Microbiota-derived SCFAs have been shown to reduce the inflammatory response by inhibiting pro-inflammatory factors, such as TNF-α, IL-1β, and IL-6, and maintain intestinal homeostasis by protecting the integrity of the epithelial barrier [62,63]. A previous study showed that maternal consumption of dietary fiber significantly reduced markers of intestinal permeability (endotoxin) in sow serum, and systemic inflammation (IL-6 and TNF-α) in sow feces and serum [64]. In our study, PRS treatment had a lower inflammation condition, reflected by the lower serum TNF-α and the highest serum IL-10. IL-10 is an anti-inflammation factor produced by regulatory T lymphocytes, monocytes, and macrophages, which mainly inhibits the production of inflammatory cytokines, such as TNF-α [45]. Moreover, a strong positive connection between serum IL-10 and fecal butyrate was observed in this study, which is consistent with the results showing that microbiota-derived butyrate promotes microbiota antigen-specific Th1 cell IL-10 production, mediated by G-protein-coupled receptors [65].

5. Conclusions

Dietary fiber sources have different effects on the constipation of sows during late gestation.
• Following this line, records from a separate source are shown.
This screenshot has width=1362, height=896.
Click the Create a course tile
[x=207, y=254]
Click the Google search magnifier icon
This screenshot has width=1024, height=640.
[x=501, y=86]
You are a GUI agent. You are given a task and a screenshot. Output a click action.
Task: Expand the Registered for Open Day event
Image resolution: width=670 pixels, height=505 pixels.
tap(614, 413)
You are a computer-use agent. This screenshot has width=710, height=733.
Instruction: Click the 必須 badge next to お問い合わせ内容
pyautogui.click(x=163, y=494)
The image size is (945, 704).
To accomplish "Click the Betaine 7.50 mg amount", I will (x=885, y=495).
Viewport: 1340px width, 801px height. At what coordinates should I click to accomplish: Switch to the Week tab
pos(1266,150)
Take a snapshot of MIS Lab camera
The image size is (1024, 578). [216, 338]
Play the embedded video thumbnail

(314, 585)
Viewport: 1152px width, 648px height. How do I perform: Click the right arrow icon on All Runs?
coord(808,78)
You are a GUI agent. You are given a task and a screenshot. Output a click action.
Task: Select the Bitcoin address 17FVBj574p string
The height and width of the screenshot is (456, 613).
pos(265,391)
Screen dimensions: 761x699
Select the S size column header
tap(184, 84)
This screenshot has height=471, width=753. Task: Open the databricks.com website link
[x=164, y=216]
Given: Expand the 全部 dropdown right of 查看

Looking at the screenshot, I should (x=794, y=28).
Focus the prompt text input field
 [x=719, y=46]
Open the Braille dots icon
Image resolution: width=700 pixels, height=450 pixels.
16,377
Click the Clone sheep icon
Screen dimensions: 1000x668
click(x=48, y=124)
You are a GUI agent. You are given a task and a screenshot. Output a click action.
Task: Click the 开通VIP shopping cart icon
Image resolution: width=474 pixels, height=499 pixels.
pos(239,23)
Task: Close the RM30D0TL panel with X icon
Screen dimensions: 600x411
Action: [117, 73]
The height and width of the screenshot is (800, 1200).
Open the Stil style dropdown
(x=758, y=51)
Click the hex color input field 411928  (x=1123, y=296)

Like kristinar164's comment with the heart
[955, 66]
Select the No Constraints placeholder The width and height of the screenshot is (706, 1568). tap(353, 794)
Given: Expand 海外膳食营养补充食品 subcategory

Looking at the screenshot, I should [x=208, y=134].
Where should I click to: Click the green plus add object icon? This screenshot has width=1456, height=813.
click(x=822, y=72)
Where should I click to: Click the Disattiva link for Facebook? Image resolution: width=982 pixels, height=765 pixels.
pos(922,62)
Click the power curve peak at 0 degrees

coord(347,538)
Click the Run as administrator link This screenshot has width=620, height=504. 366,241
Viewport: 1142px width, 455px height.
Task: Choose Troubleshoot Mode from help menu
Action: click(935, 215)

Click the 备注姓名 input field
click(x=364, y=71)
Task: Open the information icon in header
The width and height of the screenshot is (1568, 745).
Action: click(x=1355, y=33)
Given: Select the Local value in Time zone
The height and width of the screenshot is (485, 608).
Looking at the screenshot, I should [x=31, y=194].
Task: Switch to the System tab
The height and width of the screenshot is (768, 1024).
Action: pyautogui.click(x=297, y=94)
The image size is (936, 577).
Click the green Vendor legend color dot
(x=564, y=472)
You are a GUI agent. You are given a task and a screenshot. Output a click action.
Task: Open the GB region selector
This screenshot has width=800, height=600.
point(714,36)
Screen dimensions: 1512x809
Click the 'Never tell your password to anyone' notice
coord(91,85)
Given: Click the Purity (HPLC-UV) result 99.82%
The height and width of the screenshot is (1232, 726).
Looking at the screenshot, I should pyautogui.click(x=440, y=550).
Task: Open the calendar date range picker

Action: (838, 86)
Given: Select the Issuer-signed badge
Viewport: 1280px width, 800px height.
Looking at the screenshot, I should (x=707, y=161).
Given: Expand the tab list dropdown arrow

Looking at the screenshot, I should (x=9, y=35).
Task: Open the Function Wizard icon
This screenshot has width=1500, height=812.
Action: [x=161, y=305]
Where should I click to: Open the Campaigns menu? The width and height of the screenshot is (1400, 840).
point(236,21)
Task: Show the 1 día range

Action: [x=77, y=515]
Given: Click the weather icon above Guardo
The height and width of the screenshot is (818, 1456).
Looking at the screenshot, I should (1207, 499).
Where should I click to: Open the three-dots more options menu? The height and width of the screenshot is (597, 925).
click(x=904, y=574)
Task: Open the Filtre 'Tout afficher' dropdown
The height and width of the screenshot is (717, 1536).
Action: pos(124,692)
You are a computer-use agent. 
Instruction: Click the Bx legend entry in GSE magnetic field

The relieving effect of PRS and KON on constipation was better than LIG and CON. PRS and KON increased the relative abundances of Bacteroides, Parabacteroides, and Turicibacter, and decreased the endotoxin-producing bacteria Desulfovibrio and Oscillibacter. PRS and KON also produced higher levels of butyrate and total SCFAs, and promoted the release of 5-HT, ET-1, and MTL, which stimulated the gut motility of sows. Moreover, PRS and KON reduced the inflammation response by inhibiting the production of pro-inflammation factors. Our findings may provide a theoretical reference and guide for the use of specific fiber sources in the maternal diet to improve the gut movements of the late-gestating mother.